### Source text

Notice of Pre-AIA or AIA Status
The present application, filed on or after March 16, 2013, is being examined under the first inventor to file provisions of the AIA .
Non-Final Rejection
The Status of Claims:
Claims 1-16 are pending.
Claims 1-16 are rejected.
Claim 1 is objected.
DETAILED ACTION
1. Claims 1-16 are under consideration in this Office Action.
Priority
2. It is noted that this application is a 371 of PCT/IB2021/058294 09/13/2021 which has a foreign priority document, ITALY IT102020000022624 09/24/2020.
Drawings
3. The drawings filed on 3/20/23 are accepted by the examiner.
IDS
4. The IDS filed on 3/20/23 are reviewed by the examiner.
Claim Objections
Claim 1 is objected to because of the following informalities:
In claim 1, the terms” Catalytic process” is recited. This expression is grammatically improper because an article “a” in front of the terms” Catalytic process” is needed. Appropriate correction is required.
In claim 1, the phrases” selected between ethylene oxide or propylene oxide”, “ selected between ethylene carbonate or propylene carbonate” are recited. These expressions can be award. The examiner recommends to change these expressions as followed: ” selected from ethylene oxide and propylene oxide”, “ selected from ethylene carbonate and propylene carbonate”. Appropriate correction is required.
Claim Rejections - 35 USC § 112
The following is a quotation of 35 U.S.C. 112(b):
(b) CONCLUSION.—The specification shall conclude with one or more claims particularly pointing out and distinctly claiming the subject matter which the inventor or a joint inventor regards as the invention.
The following is a quotation of 35 U.S.C. 112 (pre-AIA ), second paragraph:
The specification shall conclude with one or more claims particularly pointing out and distinctly claiming the subject matter which the applicant regards as his invention.
Claims 4, 8 and 16 are rejected under 35 U.S.C. 112(b) or 35 U.S.C. 112 (pre-AIA ), second paragraph, as being indefinite for failing to particularly point out and distinctly claim the subject matter which the inventor or a joint inventor, or for pre-AIA the applicant regards as the invention.
A broad range or limitation together with a narrow range or limitation that falls within the broad range or limitation (in the same claim) may be considered indefinite if the resulting claim does not clearly set forth the metes and bounds of the patent protection desired. See MPEP § 2173.05(c). In the present instance, claim 4 recites the broad recitation” the pressure ranges between 1 and 50 bar”, and the claim also recites “preferably between 1 and 10 bar” which is the narrower statement of the range/limitation.

######

### What the task requires:
Pick up the patent office action from its last sentence and keep writing it. The data after this point has no connection to the patent office action.

### Material provided

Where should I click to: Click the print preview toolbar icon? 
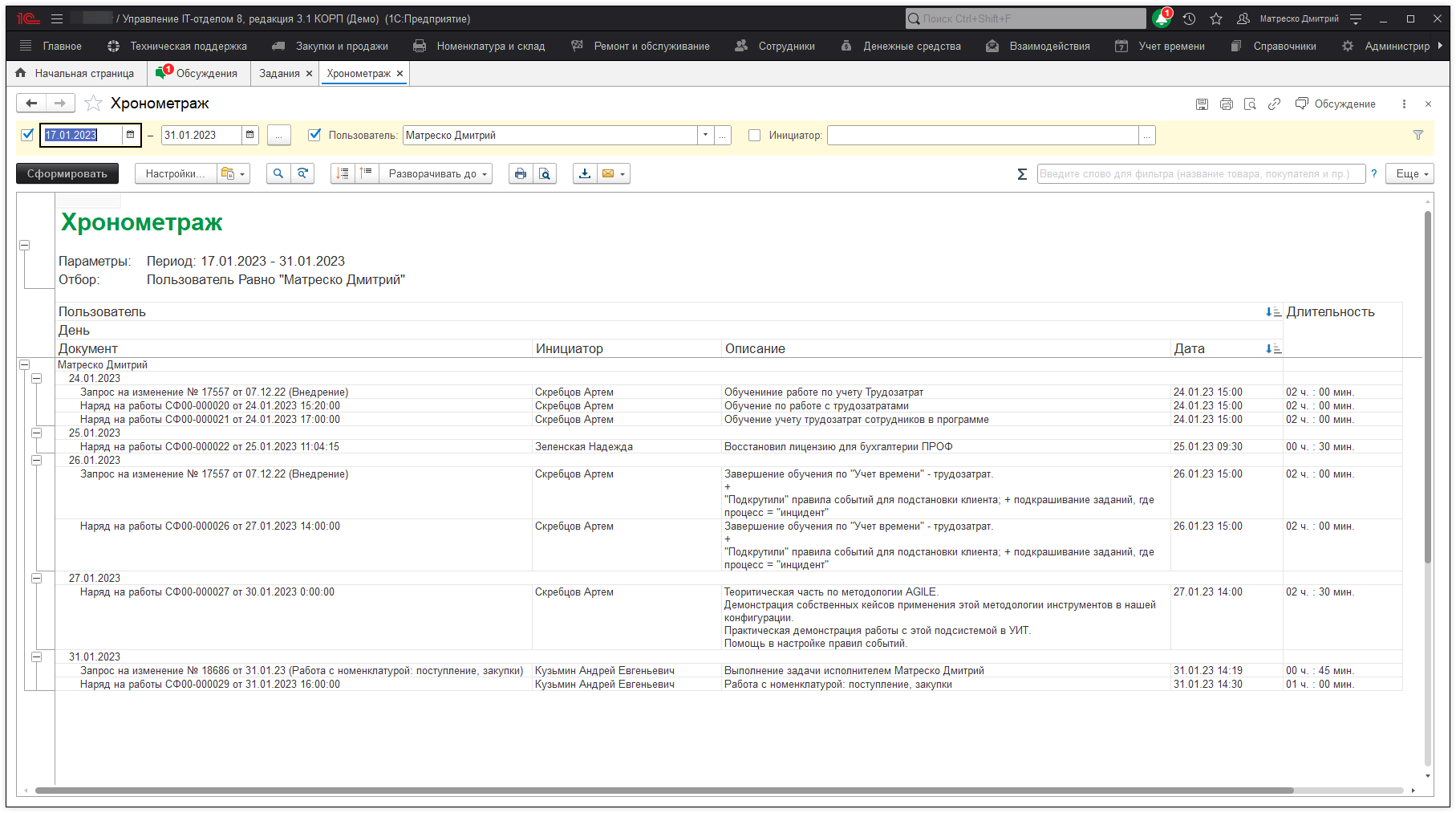point(545,174)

######

### Output for this task:
In the present instance, claim 8 recites the broad recitation” continuously or discontinuously”, and the claim also recites “preferably continuously.” which is the narrower statement of the range/limitation.
The claim(s) are considered indefinite because there is a question or doubt as to whether the feature introduced by such narrower language is (a) merely exemplary of the remainder of the claim, and therefore not required, or (b) a required feature of the claims. The examiner recommends to put each of the narrowed limitations to the corresponding dependent claims.
Regarding claim 16, the phrase "such as" renders the claim indefinite because it is unclear whether the limitations following the phrase are part of the claimed invention. See MPEP § 2173.05(d).
Claim Rejections - 35 USC § 103
This application currently names joint inventors. In considering patentability of the claims the examiner presumes that the subject matter of the various claims was commonly owned as of the effective filing date of the claimed invention(s) absent any evidence to the contrary. Applicant is advised of the obligation under 37 CFR 1.56 to point out the inventor and effective filing dates of each claim that was not commonly owned as of the effective filing date of the later invention in order for the examiner to consider the applicability of 35 U.S.C. 102(b)(2)(C) for any potential 35 U.S.C. 102(a)(2) prior art against the later invention.
The following is a quotation of 35 U.S.C. 103 which forms the basis for all obviousness rejections set forth in this Office action:
A patent for a claimed invention may not be obtained, notwithstanding that the claimed invention is not identically disclosed as set forth in section 102, if the differences between the claimed invention and the prior art are such that the claimed invention as a whole would have been obvious before the effective filing date of the claimed invention to a person having ordinary skill in the art to which the claimed invention pertains. Patentability shall not be negated by the manner in which the invention was made.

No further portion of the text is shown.